EXTRACT PROVIDED
>> start

As he was in the Midwest and not far from the Stoddard-Dayton company (also probably his sponsor in the Indiana race), the story goes that he visited their auto plant in Dayton, Ohio – a town that also happened to be the place where a couple of brothers named Wright were building airplanes. Whether he stopped by and met Orville (Wilbur was then in France, preparing for his historic flights later that summer) them is unknown; but that race in Indiana is the last record I can find of Fred J. Wiseman ever being in an auto race. Likely he spent the long train ride back to California dreaming of what the sky may hold.

Fred J. Wiseman, Formerly of Santa Rosa, Drives Lively Clip in Machine on Track at Concord

A San Francisco paper publishes a picture of Fred J. Wiseman, formerly of this city, driving a Stoddard-Dayton automobile on the Concord track. The picture was taken while Wiseman was driving the car at the rate of twenty-five miles in twenty-eight minutes on a mile track.

Wiseman is one of the most daring and clever riders and in his track racing has demonstrated a thorough control of the machinery. His friends, however, agree that he is foolish to go fast for if something should go wrong it might mean a sacrifice of his life.

– Press Democrat, July 10, 1908
Won by Fred Wiseman at Concord in Great Race

Two fine trophies are being displayed in the window of the Santa Rosa Cyclery, which are attracting considerable attention, especially among the automobile enthusiasts of this vicinity. They are the silver cups won by Fred Wiseman in the great races at Concord a short time ago, and are among the finest loving cups ever brought to this city. One of the cups was the reward for driving the 25 mile auto race in 28 minutes, and the smaller for winning the ten mile race in 11ΒΌ minutes. The trophies are suitably engraved.

>> end

TASK DATA
>> start

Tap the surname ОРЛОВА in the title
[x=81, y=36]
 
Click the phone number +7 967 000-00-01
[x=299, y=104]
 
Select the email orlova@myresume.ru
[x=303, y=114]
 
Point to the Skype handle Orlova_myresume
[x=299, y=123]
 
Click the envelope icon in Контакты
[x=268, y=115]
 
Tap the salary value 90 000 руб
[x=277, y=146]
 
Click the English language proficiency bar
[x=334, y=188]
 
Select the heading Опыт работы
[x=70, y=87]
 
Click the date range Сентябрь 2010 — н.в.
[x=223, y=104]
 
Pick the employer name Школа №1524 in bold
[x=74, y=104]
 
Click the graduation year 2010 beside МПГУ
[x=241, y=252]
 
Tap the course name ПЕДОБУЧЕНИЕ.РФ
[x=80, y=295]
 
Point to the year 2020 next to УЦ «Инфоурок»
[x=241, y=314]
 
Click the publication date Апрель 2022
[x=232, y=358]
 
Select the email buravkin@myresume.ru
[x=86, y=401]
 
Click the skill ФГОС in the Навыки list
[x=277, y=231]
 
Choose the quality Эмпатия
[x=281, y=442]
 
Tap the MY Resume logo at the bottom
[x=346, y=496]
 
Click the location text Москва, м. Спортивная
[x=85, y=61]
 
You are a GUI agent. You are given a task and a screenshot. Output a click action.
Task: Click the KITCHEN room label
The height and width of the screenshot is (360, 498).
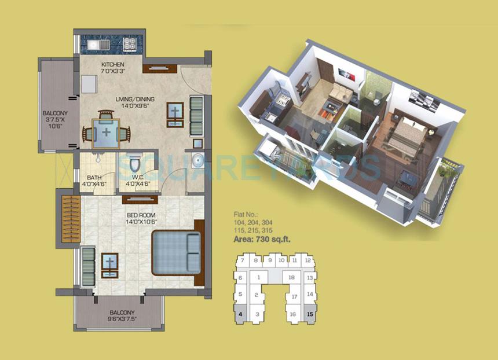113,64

>> end

THE TASKS
[a] According to the extract about Fred J. Wiseman, where were his two silver trophies from the Concord races displayed?
[b] Set down the lines of the listing without any changes, starting at the first line of the listing and ending at the line that contains "[x=70, y=87]".

SOLUTIONS
[a] In the window of the Santa Rosa Cyclery.

[b]
Tap the surname ОРЛОВА in the title
[x=81, y=36]
 
Click the phone number +7 967 000-00-01
[x=299, y=104]
 
Select the email orlova@myresume.ru
[x=303, y=114]
 
Point to the Skype handle Orlova_myresume
[x=299, y=123]
 
Click the envelope icon in Контакты
[x=268, y=115]
 
Tap the salary value 90 000 руб
[x=277, y=146]
 
Click the English language proficiency bar
[x=334, y=188]
 
Select the heading Опыт работы
[x=70, y=87]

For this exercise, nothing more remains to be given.